Exercise: The output is the lines below from the one with "Task: Open OneDrive cloud icon" through the one with "You are a computer-use agent. Image", both included, printed exactly and with no other line.

....................

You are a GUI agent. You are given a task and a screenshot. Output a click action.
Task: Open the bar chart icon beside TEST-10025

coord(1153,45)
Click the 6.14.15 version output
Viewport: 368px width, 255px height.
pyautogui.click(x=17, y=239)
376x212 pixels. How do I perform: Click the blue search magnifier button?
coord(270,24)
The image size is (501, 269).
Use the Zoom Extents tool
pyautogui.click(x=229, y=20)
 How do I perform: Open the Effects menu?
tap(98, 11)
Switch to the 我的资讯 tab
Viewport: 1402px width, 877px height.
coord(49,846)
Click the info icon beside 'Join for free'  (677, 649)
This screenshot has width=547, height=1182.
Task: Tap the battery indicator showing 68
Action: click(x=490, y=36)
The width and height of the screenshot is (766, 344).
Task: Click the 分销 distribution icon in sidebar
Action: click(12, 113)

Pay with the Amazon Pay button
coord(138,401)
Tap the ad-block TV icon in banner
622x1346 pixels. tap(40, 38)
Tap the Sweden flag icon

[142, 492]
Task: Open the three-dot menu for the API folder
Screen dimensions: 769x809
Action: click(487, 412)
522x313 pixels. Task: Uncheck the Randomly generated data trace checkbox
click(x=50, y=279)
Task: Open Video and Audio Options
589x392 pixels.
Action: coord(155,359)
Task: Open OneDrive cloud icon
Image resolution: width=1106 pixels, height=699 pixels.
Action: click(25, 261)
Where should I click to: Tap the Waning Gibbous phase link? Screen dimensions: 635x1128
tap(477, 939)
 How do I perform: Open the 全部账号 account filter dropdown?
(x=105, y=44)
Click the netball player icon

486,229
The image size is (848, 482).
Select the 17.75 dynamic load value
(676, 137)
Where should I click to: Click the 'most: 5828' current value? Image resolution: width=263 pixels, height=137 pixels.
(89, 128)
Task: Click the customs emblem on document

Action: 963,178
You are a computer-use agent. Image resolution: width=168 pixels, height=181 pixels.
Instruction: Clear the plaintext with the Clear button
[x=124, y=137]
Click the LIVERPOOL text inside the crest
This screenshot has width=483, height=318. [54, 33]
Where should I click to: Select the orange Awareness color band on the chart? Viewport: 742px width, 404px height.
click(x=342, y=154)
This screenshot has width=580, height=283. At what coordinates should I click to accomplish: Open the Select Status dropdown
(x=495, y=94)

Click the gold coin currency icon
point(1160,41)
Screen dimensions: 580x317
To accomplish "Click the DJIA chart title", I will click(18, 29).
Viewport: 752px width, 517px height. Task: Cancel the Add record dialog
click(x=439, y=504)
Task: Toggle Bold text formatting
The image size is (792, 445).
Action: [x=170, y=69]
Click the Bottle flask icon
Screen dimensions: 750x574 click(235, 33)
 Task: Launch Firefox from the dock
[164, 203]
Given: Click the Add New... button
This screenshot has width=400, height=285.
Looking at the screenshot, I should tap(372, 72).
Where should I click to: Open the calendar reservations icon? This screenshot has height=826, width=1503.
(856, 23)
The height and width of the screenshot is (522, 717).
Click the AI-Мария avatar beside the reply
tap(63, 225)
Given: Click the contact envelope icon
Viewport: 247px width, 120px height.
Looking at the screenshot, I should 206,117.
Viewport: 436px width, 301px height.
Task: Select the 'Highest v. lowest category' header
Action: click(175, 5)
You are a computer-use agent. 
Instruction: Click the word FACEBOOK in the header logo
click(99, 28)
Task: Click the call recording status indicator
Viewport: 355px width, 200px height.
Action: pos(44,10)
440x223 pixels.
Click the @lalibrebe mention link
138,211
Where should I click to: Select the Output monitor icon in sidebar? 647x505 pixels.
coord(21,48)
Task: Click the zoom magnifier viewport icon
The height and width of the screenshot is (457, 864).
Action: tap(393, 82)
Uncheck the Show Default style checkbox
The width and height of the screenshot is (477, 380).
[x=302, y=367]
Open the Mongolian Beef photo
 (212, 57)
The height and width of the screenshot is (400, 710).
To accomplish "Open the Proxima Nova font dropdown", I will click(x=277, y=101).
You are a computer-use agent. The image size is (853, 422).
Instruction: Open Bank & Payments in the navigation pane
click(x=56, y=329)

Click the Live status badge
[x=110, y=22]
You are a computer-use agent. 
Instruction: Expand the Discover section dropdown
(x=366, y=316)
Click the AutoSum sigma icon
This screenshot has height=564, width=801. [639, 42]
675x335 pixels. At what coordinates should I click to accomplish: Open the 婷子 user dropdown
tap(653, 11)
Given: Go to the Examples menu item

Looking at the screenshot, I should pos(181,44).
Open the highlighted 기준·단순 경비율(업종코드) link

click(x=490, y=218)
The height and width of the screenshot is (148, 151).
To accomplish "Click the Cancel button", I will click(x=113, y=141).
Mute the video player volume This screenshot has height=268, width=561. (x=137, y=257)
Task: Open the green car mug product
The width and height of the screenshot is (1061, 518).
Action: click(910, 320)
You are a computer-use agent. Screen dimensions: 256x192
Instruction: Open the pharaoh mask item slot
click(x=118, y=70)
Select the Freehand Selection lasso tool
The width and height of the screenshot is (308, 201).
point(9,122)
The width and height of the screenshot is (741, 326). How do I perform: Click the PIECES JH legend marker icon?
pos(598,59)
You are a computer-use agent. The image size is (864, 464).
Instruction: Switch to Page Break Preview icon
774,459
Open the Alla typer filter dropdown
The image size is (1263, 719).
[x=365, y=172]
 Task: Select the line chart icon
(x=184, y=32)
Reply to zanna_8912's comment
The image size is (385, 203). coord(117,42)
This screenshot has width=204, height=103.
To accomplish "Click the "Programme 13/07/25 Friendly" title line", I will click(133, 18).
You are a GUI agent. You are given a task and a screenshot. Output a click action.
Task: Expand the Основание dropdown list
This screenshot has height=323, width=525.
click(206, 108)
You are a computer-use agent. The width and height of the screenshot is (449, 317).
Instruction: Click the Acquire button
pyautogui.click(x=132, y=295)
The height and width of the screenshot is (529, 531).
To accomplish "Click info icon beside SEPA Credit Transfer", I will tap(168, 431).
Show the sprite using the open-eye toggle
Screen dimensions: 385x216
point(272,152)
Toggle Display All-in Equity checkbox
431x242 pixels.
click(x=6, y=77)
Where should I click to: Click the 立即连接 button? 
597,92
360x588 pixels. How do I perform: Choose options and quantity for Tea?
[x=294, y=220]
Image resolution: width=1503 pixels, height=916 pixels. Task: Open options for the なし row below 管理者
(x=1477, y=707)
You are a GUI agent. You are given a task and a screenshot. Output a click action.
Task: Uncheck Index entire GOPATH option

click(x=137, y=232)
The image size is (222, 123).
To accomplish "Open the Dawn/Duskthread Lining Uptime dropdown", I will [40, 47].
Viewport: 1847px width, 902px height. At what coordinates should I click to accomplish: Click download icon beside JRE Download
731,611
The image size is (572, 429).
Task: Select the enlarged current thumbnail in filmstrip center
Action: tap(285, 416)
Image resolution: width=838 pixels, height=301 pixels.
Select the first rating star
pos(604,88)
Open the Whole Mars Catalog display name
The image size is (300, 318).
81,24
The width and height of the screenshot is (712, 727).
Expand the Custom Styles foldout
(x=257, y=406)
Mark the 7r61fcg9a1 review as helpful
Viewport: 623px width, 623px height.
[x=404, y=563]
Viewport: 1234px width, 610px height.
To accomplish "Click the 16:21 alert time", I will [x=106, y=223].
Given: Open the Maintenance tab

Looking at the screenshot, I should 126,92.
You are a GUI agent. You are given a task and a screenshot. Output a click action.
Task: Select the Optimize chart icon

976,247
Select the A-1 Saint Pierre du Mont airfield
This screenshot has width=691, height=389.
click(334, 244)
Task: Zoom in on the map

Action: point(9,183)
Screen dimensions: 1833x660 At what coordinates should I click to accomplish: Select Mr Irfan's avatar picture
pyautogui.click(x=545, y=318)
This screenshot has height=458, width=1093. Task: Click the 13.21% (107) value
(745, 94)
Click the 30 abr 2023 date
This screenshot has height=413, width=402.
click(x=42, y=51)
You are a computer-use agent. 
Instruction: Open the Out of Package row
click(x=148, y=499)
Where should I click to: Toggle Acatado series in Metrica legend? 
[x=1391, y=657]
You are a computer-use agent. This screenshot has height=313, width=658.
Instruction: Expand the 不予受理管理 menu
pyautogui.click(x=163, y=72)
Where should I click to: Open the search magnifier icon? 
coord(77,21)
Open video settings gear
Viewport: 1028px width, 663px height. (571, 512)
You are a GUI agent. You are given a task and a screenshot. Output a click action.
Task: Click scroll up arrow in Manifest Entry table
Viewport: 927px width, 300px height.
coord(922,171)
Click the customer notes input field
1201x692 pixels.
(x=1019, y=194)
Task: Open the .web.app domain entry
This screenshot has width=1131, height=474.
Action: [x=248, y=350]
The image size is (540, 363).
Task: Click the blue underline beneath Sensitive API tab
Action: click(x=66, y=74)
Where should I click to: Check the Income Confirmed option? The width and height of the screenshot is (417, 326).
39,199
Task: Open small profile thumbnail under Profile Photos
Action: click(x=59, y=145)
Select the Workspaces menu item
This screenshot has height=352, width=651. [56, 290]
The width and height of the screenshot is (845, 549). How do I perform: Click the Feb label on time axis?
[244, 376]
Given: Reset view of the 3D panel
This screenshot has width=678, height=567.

....................

Completed task:
Task: Open OneDrive cloud icon
Image resolution: width=1106 pixels, height=699 pixels.
Action: click(25, 261)
Where should I click to: Tap the Waning Gibbous phase link? Screen dimensions: 635x1128
tap(477, 939)
 How do I perform: Open the 全部账号 account filter dropdown?
(x=105, y=44)
Click the netball player icon

486,229
The image size is (848, 482).
Select the 17.75 dynamic load value
(676, 137)
Where should I click to: Click the 'most: 5828' current value? Image resolution: width=263 pixels, height=137 pixels.
(89, 128)
Task: Click the customs emblem on document

Action: 963,178
You are a computer-use agent. Image resolution: width=168 pixels, height=181 pixels.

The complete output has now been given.